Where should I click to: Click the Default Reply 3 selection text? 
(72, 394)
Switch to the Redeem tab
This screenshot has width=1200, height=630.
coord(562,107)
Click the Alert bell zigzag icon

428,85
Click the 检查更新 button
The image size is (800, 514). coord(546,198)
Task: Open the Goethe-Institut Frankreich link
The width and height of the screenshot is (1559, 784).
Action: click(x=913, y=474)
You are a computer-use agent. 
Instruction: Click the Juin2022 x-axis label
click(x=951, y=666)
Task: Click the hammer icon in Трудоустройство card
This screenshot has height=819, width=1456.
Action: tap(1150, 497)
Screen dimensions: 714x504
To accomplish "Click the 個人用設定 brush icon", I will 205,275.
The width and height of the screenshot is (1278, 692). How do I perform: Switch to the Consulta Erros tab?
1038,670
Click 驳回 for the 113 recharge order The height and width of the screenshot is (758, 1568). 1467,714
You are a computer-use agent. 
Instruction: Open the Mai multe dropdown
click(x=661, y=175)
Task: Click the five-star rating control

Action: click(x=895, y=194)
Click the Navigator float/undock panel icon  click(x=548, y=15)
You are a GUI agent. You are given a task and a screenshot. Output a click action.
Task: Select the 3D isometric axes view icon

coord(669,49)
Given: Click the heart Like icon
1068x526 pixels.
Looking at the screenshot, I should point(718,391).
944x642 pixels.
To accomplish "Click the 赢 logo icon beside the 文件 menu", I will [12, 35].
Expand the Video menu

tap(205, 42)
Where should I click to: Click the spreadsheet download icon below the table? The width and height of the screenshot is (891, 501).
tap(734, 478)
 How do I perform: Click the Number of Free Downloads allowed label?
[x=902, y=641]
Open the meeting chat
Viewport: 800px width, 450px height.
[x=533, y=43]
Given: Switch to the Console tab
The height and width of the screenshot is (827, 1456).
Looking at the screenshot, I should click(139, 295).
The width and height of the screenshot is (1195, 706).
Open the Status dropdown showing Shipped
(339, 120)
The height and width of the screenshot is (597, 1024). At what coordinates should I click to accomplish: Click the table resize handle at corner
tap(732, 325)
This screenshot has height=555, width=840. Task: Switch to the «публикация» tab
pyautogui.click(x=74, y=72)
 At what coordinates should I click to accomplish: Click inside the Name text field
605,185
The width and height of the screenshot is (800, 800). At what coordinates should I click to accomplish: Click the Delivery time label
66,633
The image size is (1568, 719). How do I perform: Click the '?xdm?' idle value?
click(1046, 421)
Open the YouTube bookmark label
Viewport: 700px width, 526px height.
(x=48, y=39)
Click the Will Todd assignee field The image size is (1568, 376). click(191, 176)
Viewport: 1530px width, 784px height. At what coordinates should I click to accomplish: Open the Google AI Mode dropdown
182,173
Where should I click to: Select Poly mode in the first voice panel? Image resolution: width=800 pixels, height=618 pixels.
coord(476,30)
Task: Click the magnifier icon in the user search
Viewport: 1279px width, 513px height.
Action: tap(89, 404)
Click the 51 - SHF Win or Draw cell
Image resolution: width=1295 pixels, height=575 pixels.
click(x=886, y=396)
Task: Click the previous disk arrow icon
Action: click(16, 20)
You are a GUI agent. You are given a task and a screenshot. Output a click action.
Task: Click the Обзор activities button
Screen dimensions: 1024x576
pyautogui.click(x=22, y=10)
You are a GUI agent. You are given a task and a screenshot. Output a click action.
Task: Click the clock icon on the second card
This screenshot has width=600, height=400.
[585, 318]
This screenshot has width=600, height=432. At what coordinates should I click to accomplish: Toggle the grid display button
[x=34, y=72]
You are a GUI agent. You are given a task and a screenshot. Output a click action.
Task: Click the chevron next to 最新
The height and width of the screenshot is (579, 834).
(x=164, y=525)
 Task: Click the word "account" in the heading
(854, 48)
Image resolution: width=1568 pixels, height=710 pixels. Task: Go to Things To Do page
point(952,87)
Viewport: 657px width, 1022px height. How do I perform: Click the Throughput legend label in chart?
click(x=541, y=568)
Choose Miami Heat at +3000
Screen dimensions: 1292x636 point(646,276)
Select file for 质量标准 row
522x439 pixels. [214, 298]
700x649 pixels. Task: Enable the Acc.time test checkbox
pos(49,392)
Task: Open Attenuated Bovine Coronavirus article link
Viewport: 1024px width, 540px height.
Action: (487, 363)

-*-*-

:: Exercise prompt ::
Take the material above and print all of it exactly.

:: Response ::
Where should I click to: Click the Default Reply 3 selection text? 
(72, 394)
Switch to the Redeem tab
This screenshot has width=1200, height=630.
coord(562,107)
Click the Alert bell zigzag icon

428,85
Click the 检查更新 button
The image size is (800, 514). coord(546,198)
Task: Open the Goethe-Institut Frankreich link
The width and height of the screenshot is (1559, 784).
Action: click(x=913, y=474)
You are a computer-use agent. 
Instruction: Click the Juin2022 x-axis label
click(x=951, y=666)
Task: Click the hammer icon in Трудоустройство card
This screenshot has height=819, width=1456.
Action: tap(1150, 497)
Screen dimensions: 714x504
To accomplish "Click the 個人用設定 brush icon", I will 205,275.
The width and height of the screenshot is (1278, 692). How do I perform: Switch to the Consulta Erros tab?
1038,670
Click 驳回 for the 113 recharge order The height and width of the screenshot is (758, 1568). 1467,714
You are a computer-use agent. 
Instruction: Open the Mai multe dropdown
click(x=661, y=175)
Task: Click the five-star rating control

Action: click(x=895, y=194)
Click the Navigator float/undock panel icon  click(x=548, y=15)
You are a GUI agent. You are given a task and a screenshot. Output a click action.
Task: Select the 3D isometric axes view icon

coord(669,49)
Given: Click the heart Like icon
1068x526 pixels.
Looking at the screenshot, I should point(718,391).
944x642 pixels.
To accomplish "Click the 赢 logo icon beside the 文件 menu", I will [12, 35].
Expand the Video menu

tap(205, 42)
Where should I click to: Click the spreadsheet download icon below the table? The width and height of the screenshot is (891, 501).
tap(734, 478)
 How do I perform: Click the Number of Free Downloads allowed label?
[x=902, y=641]
Open the meeting chat
Viewport: 800px width, 450px height.
[x=533, y=43]
Given: Switch to the Console tab
The height and width of the screenshot is (827, 1456).
Looking at the screenshot, I should click(139, 295).
The width and height of the screenshot is (1195, 706).
Open the Status dropdown showing Shipped
(339, 120)
The height and width of the screenshot is (597, 1024). At what coordinates should I click to accomplish: Click the table resize handle at corner
tap(732, 325)
This screenshot has height=555, width=840. Task: Switch to the «публикация» tab
pyautogui.click(x=74, y=72)
 At what coordinates should I click to accomplish: Click inside the Name text field
605,185
The width and height of the screenshot is (800, 800). At what coordinates should I click to accomplish: Click the Delivery time label
66,633
The image size is (1568, 719). How do I perform: Click the '?xdm?' idle value?
click(1046, 421)
Open the YouTube bookmark label
Viewport: 700px width, 526px height.
(x=48, y=39)
Click the Will Todd assignee field The image size is (1568, 376). click(191, 176)
Viewport: 1530px width, 784px height. At what coordinates should I click to accomplish: Open the Google AI Mode dropdown
182,173
Where should I click to: Select Poly mode in the first voice panel? Image resolution: width=800 pixels, height=618 pixels.
coord(476,30)
Task: Click the magnifier icon in the user search
Viewport: 1279px width, 513px height.
Action: tap(89, 404)
Click the 51 - SHF Win or Draw cell
Image resolution: width=1295 pixels, height=575 pixels.
click(x=886, y=396)
Task: Click the previous disk arrow icon
Action: click(16, 20)
You are a GUI agent. You are given a task and a screenshot. Output a click action.
Task: Click the Обзор activities button
Screen dimensions: 1024x576
pyautogui.click(x=22, y=10)
You are a GUI agent. You are given a task and a screenshot. Output a click action.
Task: Click the clock icon on the second card
This screenshot has width=600, height=400.
[585, 318]
This screenshot has width=600, height=432. At what coordinates should I click to accomplish: Toggle the grid display button
[x=34, y=72]
You are a GUI agent. You are given a task and a screenshot. Output a click action.
Task: Click the chevron next to 最新
The height and width of the screenshot is (579, 834).
(x=164, y=525)
 Task: Click the word "account" in the heading
(854, 48)
Image resolution: width=1568 pixels, height=710 pixels. Task: Go to Things To Do page
point(952,87)
Viewport: 657px width, 1022px height. How do I perform: Click the Throughput legend label in chart?
click(x=541, y=568)
Choose Miami Heat at +3000
Screen dimensions: 1292x636 point(646,276)
Select file for 质量标准 row
522x439 pixels. [214, 298]
700x649 pixels. Task: Enable the Acc.time test checkbox
pos(49,392)
Task: Open Attenuated Bovine Coronavirus article link
Viewport: 1024px width, 540px height.
Action: (487, 363)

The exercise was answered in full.